“You have to understand the rural way of life: People sat on their porch and enjoyed the air, and they talked to each other. Now they live across the street or down the road from the landfill and it smells … People no longer let their grandchildren play in the yard without fear. The smell, the pollution and the fear affect all aspects of life—whether we can eat from our gardens, hang our clothes or spend time outside. This isn’t right.”
This is the voice of Esther Calhoun, a resident of Uniontown, Alabama, whose life has been greatly diminished because of coal ash. Ms. Calhoun is in Washington, D.C., this week to testify before the U.S. Commission on Civil Rights about the fact that the U.S. EPA is failing to protect minority and low-income Americans from coal ash pollution.
Coal ash is the toxic waste left over from burning coal in power plants to produce electricity, and it is the second largest source of industrial waste in the nation. In 2014, the EPA finalized a coal ash rule that established the first-ever federal safeguards on coal ash dumping.

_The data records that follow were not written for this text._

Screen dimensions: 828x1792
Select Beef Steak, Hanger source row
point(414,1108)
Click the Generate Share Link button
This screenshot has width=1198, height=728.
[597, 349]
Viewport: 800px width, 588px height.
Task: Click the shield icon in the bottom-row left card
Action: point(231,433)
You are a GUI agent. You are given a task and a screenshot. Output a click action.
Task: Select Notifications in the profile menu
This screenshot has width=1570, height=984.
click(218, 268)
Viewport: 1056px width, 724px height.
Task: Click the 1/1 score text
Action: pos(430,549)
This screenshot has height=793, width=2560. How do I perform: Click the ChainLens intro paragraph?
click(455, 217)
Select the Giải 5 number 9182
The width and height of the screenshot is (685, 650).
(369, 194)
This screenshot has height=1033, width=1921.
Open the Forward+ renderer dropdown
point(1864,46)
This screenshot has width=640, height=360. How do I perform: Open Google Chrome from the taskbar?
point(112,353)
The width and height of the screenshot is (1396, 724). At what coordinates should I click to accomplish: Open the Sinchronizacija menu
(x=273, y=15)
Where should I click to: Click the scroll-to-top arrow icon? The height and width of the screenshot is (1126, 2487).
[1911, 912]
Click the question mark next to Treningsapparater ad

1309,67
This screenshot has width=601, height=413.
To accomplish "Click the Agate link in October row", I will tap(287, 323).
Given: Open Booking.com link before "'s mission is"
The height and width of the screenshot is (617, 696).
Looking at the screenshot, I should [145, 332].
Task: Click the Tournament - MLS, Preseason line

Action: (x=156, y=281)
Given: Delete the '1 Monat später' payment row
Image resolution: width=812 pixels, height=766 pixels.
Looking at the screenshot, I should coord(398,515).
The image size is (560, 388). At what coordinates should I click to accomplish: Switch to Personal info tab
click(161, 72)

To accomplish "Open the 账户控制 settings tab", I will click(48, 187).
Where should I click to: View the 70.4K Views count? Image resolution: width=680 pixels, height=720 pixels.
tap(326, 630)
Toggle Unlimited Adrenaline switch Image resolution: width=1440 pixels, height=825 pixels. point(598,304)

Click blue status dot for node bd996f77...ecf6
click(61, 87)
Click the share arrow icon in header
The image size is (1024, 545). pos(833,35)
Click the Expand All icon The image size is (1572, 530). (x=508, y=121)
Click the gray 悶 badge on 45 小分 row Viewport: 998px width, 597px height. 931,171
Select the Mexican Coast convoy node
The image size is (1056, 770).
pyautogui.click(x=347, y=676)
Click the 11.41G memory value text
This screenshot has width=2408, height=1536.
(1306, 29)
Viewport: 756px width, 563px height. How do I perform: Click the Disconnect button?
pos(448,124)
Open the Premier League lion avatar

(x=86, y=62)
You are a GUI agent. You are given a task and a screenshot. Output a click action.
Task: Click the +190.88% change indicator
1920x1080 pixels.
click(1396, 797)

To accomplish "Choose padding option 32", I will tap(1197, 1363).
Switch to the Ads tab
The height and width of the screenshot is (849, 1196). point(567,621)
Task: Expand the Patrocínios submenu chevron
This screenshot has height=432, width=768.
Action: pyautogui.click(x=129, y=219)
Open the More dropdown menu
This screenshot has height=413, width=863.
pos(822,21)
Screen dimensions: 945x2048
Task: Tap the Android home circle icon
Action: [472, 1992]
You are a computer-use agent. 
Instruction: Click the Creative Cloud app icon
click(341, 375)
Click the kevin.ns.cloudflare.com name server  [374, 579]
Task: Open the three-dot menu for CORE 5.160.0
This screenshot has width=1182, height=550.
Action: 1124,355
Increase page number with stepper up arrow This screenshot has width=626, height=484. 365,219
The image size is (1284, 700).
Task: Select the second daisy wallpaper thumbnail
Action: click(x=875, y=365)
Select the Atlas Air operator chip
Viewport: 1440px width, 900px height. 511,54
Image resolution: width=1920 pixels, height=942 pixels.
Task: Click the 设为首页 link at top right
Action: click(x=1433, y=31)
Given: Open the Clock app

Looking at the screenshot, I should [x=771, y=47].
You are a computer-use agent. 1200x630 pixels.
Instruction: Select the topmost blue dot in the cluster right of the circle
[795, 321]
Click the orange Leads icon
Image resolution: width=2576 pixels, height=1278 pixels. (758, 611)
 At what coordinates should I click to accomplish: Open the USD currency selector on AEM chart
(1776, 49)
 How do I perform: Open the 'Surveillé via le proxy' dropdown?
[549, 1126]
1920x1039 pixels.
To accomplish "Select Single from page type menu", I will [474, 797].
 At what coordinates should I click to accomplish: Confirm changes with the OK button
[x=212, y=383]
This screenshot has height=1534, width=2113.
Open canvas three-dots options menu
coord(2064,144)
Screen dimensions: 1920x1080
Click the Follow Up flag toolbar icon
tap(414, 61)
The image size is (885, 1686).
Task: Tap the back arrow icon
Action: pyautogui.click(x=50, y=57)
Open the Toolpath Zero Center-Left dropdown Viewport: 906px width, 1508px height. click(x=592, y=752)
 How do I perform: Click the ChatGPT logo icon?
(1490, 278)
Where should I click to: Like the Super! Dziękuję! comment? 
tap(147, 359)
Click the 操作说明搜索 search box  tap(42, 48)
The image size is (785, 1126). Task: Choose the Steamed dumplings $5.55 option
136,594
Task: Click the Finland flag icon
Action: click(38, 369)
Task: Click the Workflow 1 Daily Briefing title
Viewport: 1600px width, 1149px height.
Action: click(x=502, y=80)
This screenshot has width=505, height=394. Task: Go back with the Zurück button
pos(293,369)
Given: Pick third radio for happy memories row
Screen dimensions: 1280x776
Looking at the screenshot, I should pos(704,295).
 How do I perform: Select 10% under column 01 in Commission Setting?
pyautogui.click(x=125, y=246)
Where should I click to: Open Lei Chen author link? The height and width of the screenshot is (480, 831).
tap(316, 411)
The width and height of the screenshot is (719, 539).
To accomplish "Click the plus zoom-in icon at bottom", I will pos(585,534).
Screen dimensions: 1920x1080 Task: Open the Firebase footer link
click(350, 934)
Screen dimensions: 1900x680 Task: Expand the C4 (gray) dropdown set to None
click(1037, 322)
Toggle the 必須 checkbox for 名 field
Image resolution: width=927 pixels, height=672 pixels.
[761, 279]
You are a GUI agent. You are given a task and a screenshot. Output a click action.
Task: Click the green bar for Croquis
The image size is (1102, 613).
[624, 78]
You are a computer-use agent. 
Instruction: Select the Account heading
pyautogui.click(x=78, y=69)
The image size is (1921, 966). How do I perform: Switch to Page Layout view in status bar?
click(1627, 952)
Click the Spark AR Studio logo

But the EPA failed to fix major pollution problems in communities like Esther’s because the rule puts the burden of enforcement on citizens, rather than requiring government regulators to take action. To make matters worse, the EPA rule allows the continued operation of dangerous coal ash lagoons—the majority of which are located in low-income and minority neighborhoods. Toxic waste can leak slowly from these unlined lagoons, poisoning underlying drinking water aquifers, and catastrophic failures can occur, endangering lives and property. Consequently, the EPA’s coal ash rule results in an unequal and unjustified threat of harm to poor and minority Americans.